Several cars passed along the narrow street. A few parked, but the black box did not respond, and they were sure the tube had not moved. In the dusk just after five o’clock, however, a small car pulled up opposite them and a man got out and hurried toward the gated courtyard.

“He looks like he needs the pissoir,” Tarp said, using the French word.

“Maybe he’s the cutout.”

“And maybe he’s got a small bladder.”

But when the man came back the tube came with him. The black box’s whine changed to a groan and the numbers went up as he jumped into his car and flicked on the lights before starting the motor. Repin grinned. “He was nervous.” He laughed.

“Last lap?” Tarp said as Gorchakov started the car.

“Maybe. Maybe.” Repin laughed again and they pulled out into the street and saw the taillights of the other car disappearing around the curve. Gorchakov followed slowly and turned his own lights off as they topped a rise where they could have been seen from the other car. It was far ahead but moving slowly.

“Easy to follow,” Gorchakov said.

“Too easy?”

“No, he’s just being careful. It’s got diplomatic markings, that car. Italian. Your Maxudov has friends everywhere.”

Gorchakov gave an order on his radio and waited until another car pulled in behind them before he turned off on a cross street. They drove parallel to the other’s route for six blocks and then pulled in behind again and the other car turned off.

“He’s heading for the Kremlin,” Gorchakov said. He laughed nervously. “Maybe he’s going to deliver it by hand.”

Repin looked dyspeptically at Tarp.

“Maybe he’s going to give it to Comrade—” Gorchakov started to say.

“Shut up,” Repin growled.

Gorchakov shrugged himself deeper into his coat. He began to take his frustration out on the car, which seemed to find more bumps now. It was almost dark. Steering too fast around a corner, Gorchakov almost missed seeing a drunk who stepped into his path; both Tarp and Repin cried out, and the major wrenched the wheel just in time to miss the shambling figure.

“His own fault!” Gorchakov shouted. “It would have been his fault if I’d killed him! These pieces of excrement that infest the streets, they keep the government liquor industry in business and they’re the shame of our society! It would have been better if I’d killed him, the—”

“Shut up,” Repin muttered.

“I didn’t see him!” Gorchakov said sharply. “He could have ruined everything.”

“Exactly.”

After that, Gorchakov drove more slowly. Tarp thought they had lost the other car, but the major somehow kept it in sight in spite of the drunk and his own anger, and he almost got too close to it as it dawdled along by a crowded sidewalk.

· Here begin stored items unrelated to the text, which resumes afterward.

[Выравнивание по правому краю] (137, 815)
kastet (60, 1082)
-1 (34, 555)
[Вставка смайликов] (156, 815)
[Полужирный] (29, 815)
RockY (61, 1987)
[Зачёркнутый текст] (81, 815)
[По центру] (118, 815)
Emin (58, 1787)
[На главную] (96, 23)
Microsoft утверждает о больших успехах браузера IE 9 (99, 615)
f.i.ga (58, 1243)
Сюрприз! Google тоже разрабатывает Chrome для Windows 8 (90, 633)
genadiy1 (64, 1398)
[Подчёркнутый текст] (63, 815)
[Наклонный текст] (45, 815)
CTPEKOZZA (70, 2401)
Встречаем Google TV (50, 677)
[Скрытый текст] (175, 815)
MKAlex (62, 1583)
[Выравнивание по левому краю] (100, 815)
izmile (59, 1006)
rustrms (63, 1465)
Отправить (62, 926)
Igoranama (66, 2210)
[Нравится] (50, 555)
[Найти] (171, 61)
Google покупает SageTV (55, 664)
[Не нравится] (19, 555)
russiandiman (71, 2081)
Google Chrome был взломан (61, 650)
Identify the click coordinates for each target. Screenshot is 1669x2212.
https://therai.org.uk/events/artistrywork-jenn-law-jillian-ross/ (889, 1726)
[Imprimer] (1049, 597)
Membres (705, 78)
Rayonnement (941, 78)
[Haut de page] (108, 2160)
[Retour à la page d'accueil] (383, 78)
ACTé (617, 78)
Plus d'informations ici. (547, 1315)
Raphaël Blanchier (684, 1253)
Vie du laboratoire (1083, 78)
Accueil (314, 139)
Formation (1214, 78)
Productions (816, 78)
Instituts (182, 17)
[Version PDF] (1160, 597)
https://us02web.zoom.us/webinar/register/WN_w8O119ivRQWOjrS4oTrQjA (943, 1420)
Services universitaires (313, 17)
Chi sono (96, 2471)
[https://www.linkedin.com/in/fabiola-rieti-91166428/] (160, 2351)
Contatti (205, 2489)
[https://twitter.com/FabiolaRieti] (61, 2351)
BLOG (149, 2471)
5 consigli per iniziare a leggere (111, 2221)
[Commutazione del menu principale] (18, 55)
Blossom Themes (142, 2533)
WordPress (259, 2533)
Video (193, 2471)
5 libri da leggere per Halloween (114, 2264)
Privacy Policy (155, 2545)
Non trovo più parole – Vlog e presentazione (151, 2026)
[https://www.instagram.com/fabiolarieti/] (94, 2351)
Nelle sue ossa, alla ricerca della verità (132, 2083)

They were two lanes over but almost abreast, and Tarp saw the driver in silhouette, gripping the wheel very tightly and sitting up straight. Nervous. Really nervous. The man did not look at them. He was more worried about where he was going than who might also be going there.

His destination was Red Square. He had not gone to it by a direct route, no doubt because he had been told to drive randomly. Still, the vast open space was certainly where he had been heading. So now he must feel better. The square looked cold, like the icefields over which the winds blew without regard to spring. There was little movement now — cars, a trickle of pedestrians near St. Basil’s. Far away down the square, a row of huge banners were lighted with spotlights, yet from this distance they seemed too small to be read.